Whew…how was that rainy, cold weather on Tuesday?!? The Dalles officially registered a high temp of 59, but it was in the low 50s for most of the day with heavy showers and hail at times. (Normal high for May 16, is 73 degrees F.) What’s more, Timberline Lodge recorded 28″ of new snow! There was heavy snow over Government Camp and even a couple inches at Cooper Spur Resort, roughly 3400′ elevation. Pretty damn unusual for the 3rd week of May!
This was caused by a low-pressure system from the polar regions (i.e. Alaska), diving down the Pacific Northwest coast. It’s the kind of pattern that could give us snow very near sea level, anytime between December and early March. When you get a cold airmass in conjunction with a summer-like sun angle (remember, solar summer = early May through early August!), the result is almost always extreme instability, on-and-off showers, hail, and thunder. May is actually our biggest thunderstorm month in the Pacific Northwest, and it usually happens in cool unsettled patterns similar to this.

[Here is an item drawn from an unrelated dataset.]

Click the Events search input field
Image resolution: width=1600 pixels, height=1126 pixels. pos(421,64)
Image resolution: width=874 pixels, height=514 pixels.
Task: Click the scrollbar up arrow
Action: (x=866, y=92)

But the faucet has now shut off for good, and today we begin the transition back to a warm and sunny pattern. In fact, the next 2 weeks are looking more like June, or even early July, than they are like May. Here are the 6-10 day national outlooks from YESTERDAY:
…And here is the 00z “spaghetti chart” from last night’s GFS:
..The green lines at the bottom-right represent rainfall; notice how very few of the model runs are showing much for the next 2 weeks! This is in total contrast to the spaghetti charts from a couple weeks ago. The airmass temperature should gradually ratchet up the next few days, topping out around +20C on Monday and Tuesday. In late May that should easily be good for high temps in the low to mid 90s. Indeed, both airmass temps and surface high temps look to be about 35-40 degrees F warmer next Tuesday, than they were last Tuesday! You don’t get much more dramatic temperature swings than that, at least not in our climate region. East wind late Sunday – Tuesday will ensure that Portland and the Willamette Valley, are near or above 90 degrees as well.
However, the heat may not last. The chart above shows that some model runs want to shift the upper-level ridge further to the west, toward the beginning of Memorial Weekend. That would mean cooler and windier conditions for The Dalles, and more marine clouds for Portland and Salem. But it almost never produces wet weather, at least not at this time of year. (That’s why I say the pattern could be ‘June-like’: the rain will have stopped for the most part, but we’re still not to the point where we see long stretches of days in the 80s or 90s.)
Still…we appear to have turned the corner when it comes to rain. We can still get showery and unsettled periods in June (think of the ‘Rose Festival Low’ if you live near Portland!), but it rarely gets to be anything like what we saw this March and April. Plant those tomatoes, peppers and melons!